There are two forms, one due to neuritis and the other evidently depending upon simple functional disturbance. The former is associated ordinarily with herpes. It may be due also to tabes, caries of the spine, and to meningitis. Formerly, we had many cases of intercostal neuralgia due to malarial intoxication, though this latter causation no longer exists in Central Ohio, for the mosquito that transmits it has gone, and for twenty years there have been no cases of malarial intoxication in Ohio which were not imported.

It may be confused with myalgia, pleurisy, or peritonitis. It is diagnosticated from the first by grasping the muscle in the hand and squeezing. If due to myalgia the pain is thus excited. This has no influence upon intercostal neuralgia. It is diagnosticated from pleurisy by the presence. of friction sounds upon auscultation, in addition to other signs of intercostal neuralgia, as the presence of pressure points looked upon as diagnostic ever since pointed out by Valleix.
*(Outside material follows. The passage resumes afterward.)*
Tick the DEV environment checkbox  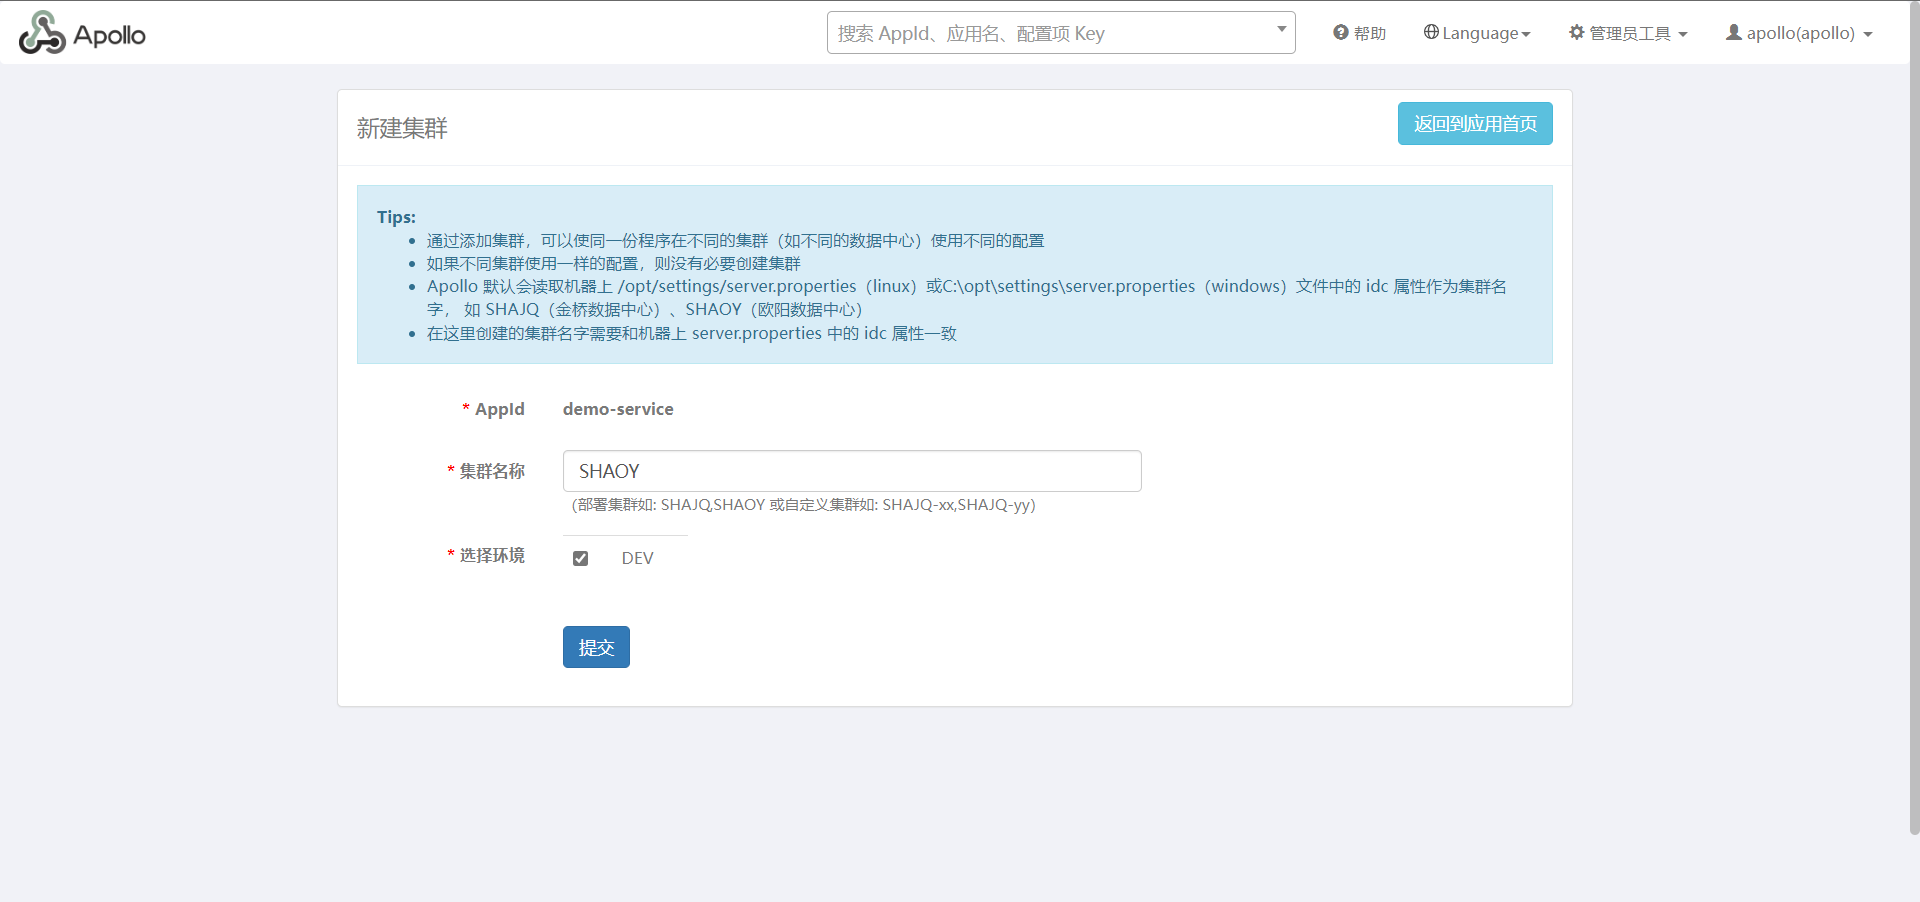click(580, 558)
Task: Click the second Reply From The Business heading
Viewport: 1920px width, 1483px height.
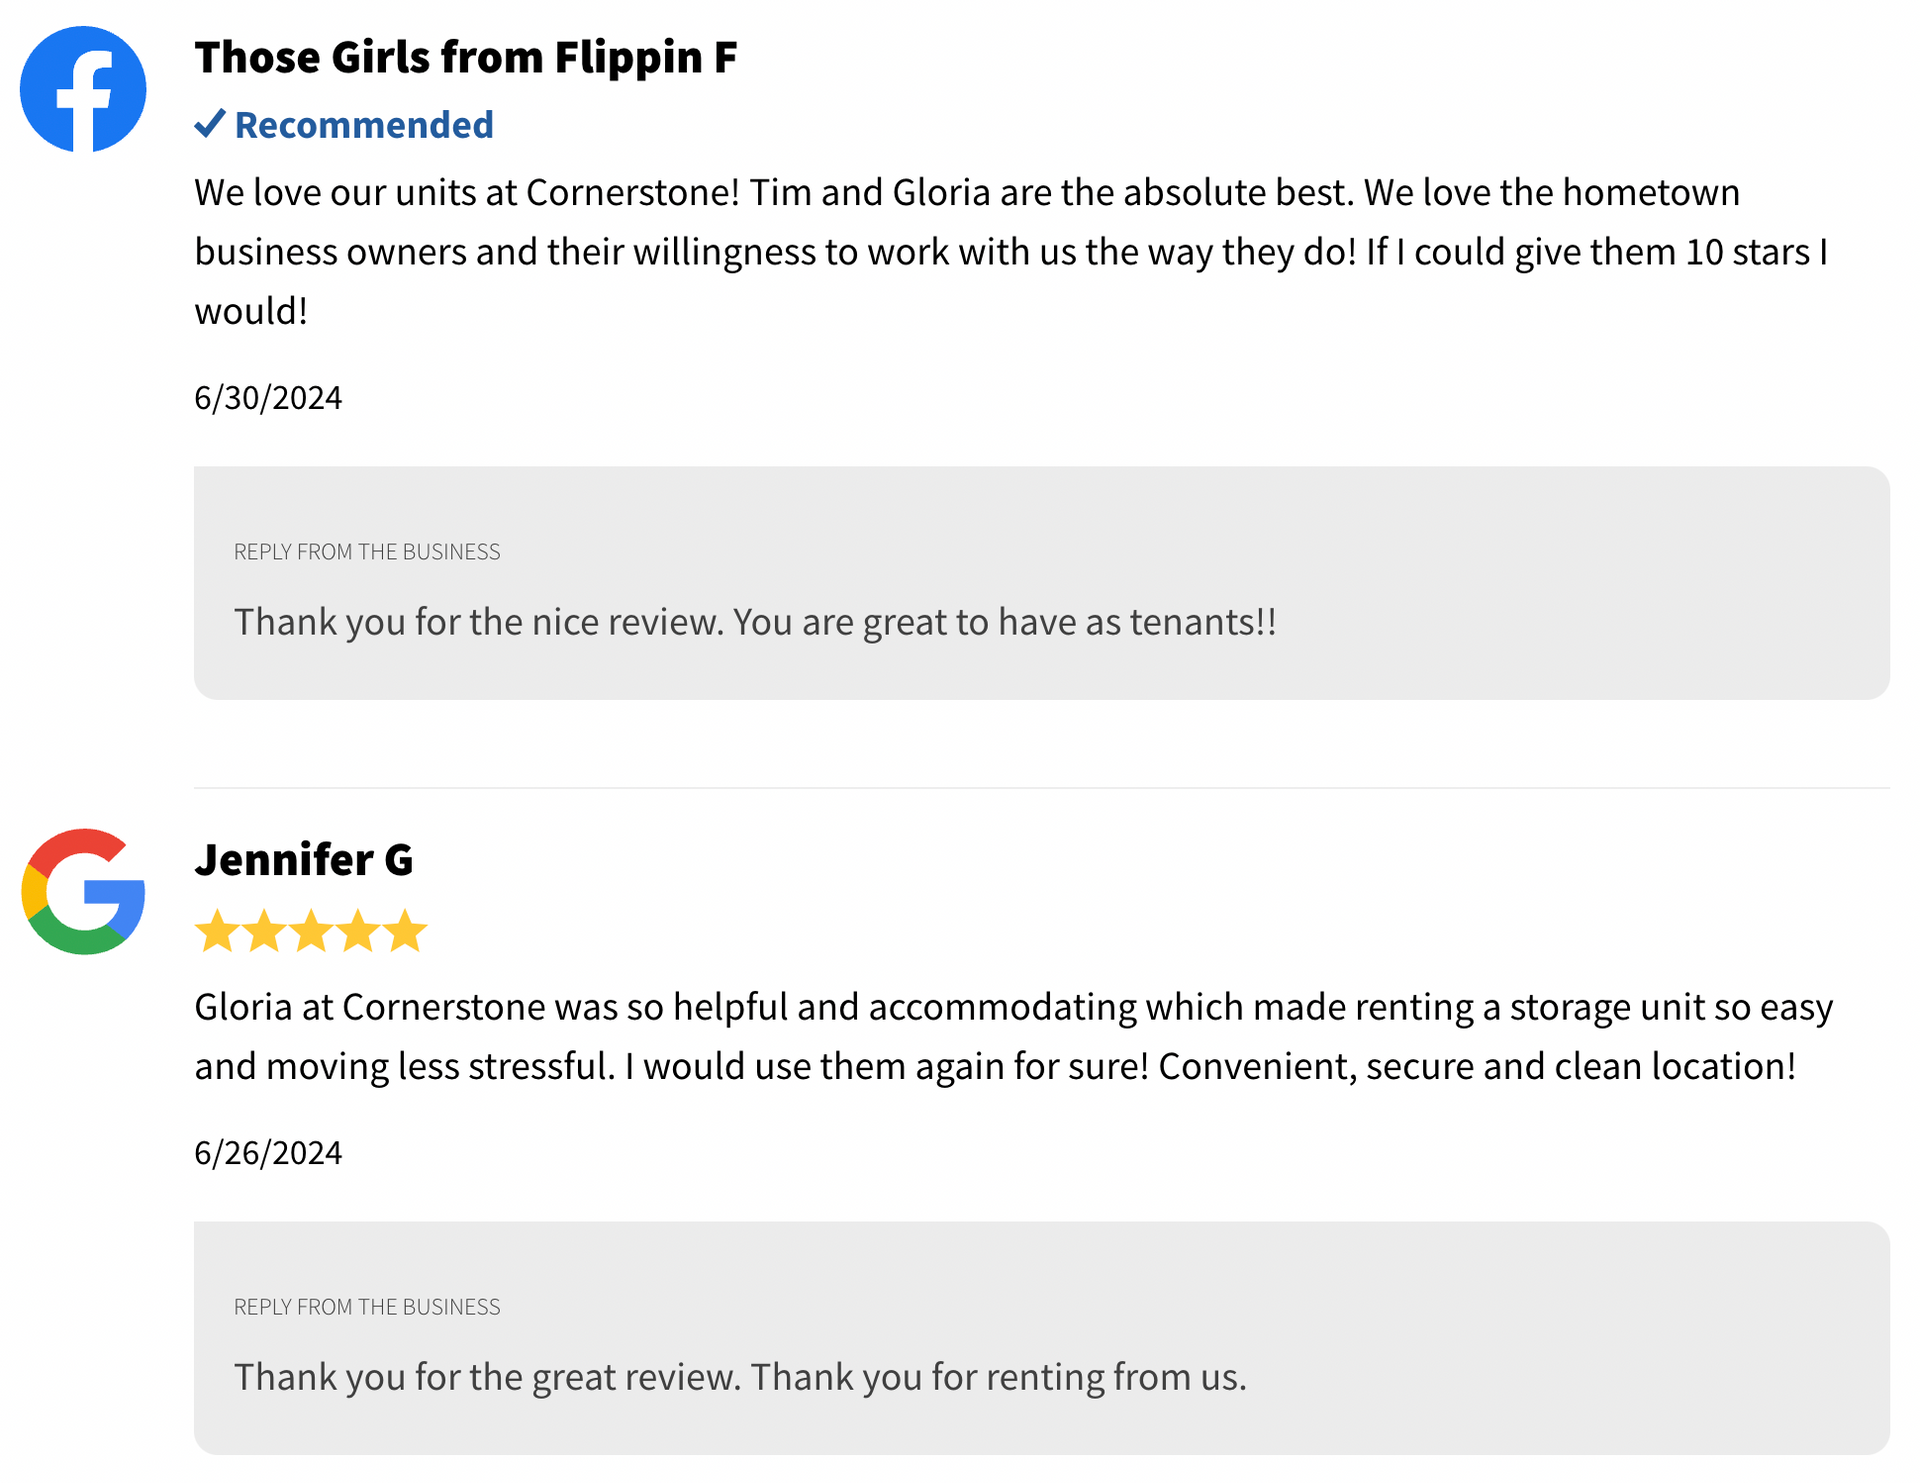Action: pos(367,1307)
Treatment.-Treatment is rest in bed, reinforced by the application of broad adhesive strips from the spinal column behind, to the middle of the sternum in front. This compresses the chest and limits the motion of the intercostal muscles and the ribs which provokes this stabbing pain. The same treatment is equally valuable in cases of dry pleurisy. Recently it has been proposed to rub into the course of the affected nerve an ointment composed of one part of suprarenal extract to one thousand parts of lard. Internally, arsenic, quinine, cod liver oil or other fats in the diet are of value. Cups over origin of nerve of no value, I think.
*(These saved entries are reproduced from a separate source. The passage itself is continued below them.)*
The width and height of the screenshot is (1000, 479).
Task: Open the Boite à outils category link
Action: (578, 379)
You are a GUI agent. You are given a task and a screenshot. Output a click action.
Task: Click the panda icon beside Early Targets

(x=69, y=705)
603 American Savings Bank Building, High and Town Streets.

DIAGNOSTIC SIGNS IN NERVOUS DISEASES.

BY LEO M. CRAFTS, B. L., M. D.,

Professor of Nervous and Mental Diseases in the Medical Department of Hamline University; Visiting Neurologist to the City, Asbury, St. Barnabas and Swedish

Hospitals, Etc., Minneapolis, Minn.

[Written for the MEDICAL BRIEF.]

Convulsions in infants are always important; they indicate at once nervous instability in the child. They may be due to any source of irritation like simple gastro-intestinal disturbance, intestinal parasites, cutting the teeth, and the like. While the individual spasm may not be serious, in the outlook is always the danger of merging into actual epilepsy, and the most painstaking attention to determining and removing the cause is essential.
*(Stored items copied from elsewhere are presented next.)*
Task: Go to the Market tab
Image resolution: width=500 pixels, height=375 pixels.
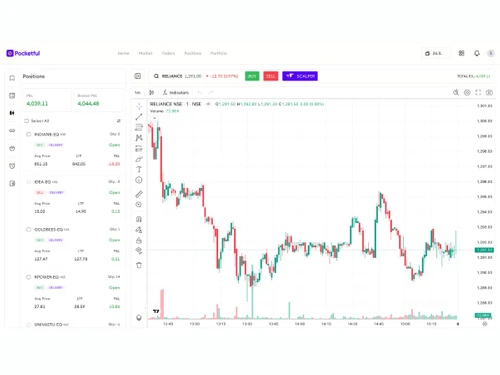Action: coord(145,53)
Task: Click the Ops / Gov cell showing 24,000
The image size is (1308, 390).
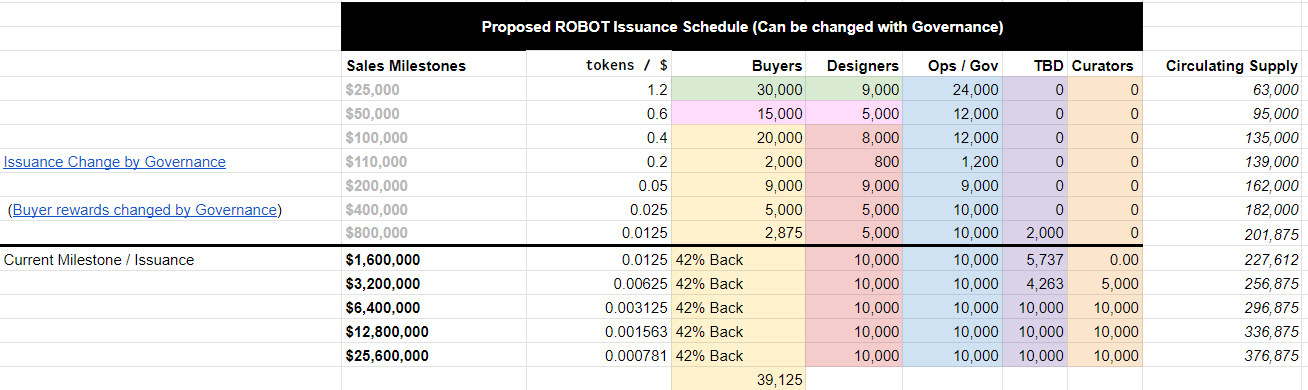Action: 954,90
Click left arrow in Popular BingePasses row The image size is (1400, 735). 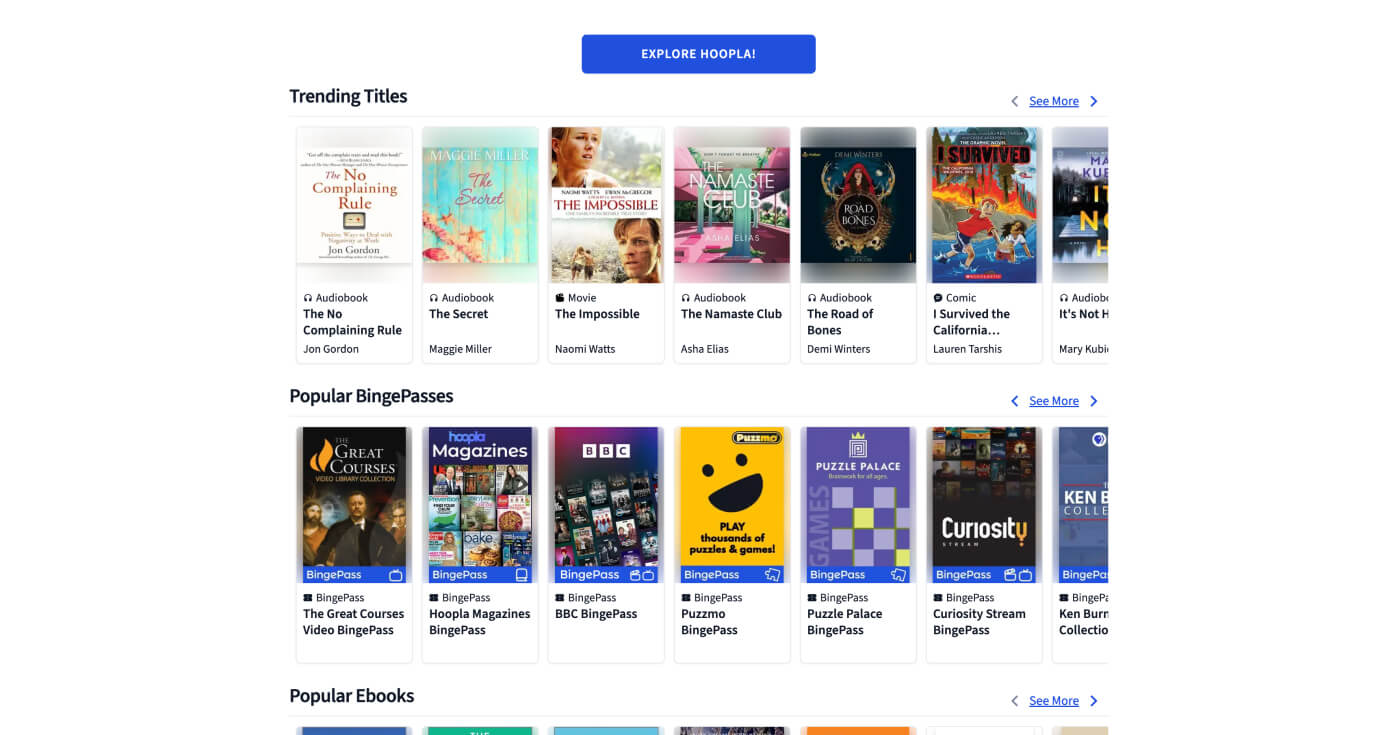point(1014,401)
Similar seizures in youth or adult, whether mild or profound, are always indicative of either epilepsy, eclampsia, or due to gross cerebral lesions; more frequently the epileptic type, idiopathic or symptomatic. History ordinarily is important. Repeated attacks of partial blanks of consciousness with giddiness should receive early recognition, as petit mal, where vigorous treatment may save bursting into the major state. If the seizure, with tonic and clonic elements retains consciousness, showing the symptomatic Jacksonian type, the indication points strongly to gross brain lesion. The recurrence in any case of attacks of vertigo alone, which can not be traced to gastro-intestinal or aural conditions, is, as a single symptom, always suspicious of brain tumor. Unremitting cephalalgia, projectile vomiting, inequality of pupils and monoplegias point equally in the same direction. Also at times hemiplegias, mental irritability, disturbances of memory, vision and hearing in varying combinations.

Various reflex reactions as a part of the sensori-motor mechanism possess signal importance; loss of patellar reflex usually indicates interference with the sensory side of the arc, becomes more significant when accompanied by reflex immobility of the pupil, and inequality in size should be noted; these being present without incertitude or lancinating pains may be sufficient for early diagnosis of locomotor ataxia. Increase in patellar reflex or variability, often accompanied by the same condition. of other tendon reflexes with or without irritability, is a common condition in simple functional nervous states of the neurasthenic order. In these also quite sharp attacks of vertigo are present, and not infrequently a moderate degree of ataxia purely of functional nature.

Marked exaggeration of the patellar or other tendon reflexes, especially if clonic reaction is present in any part, more often the ankle, the conclusion must be of organic inroad upon the motor tracts.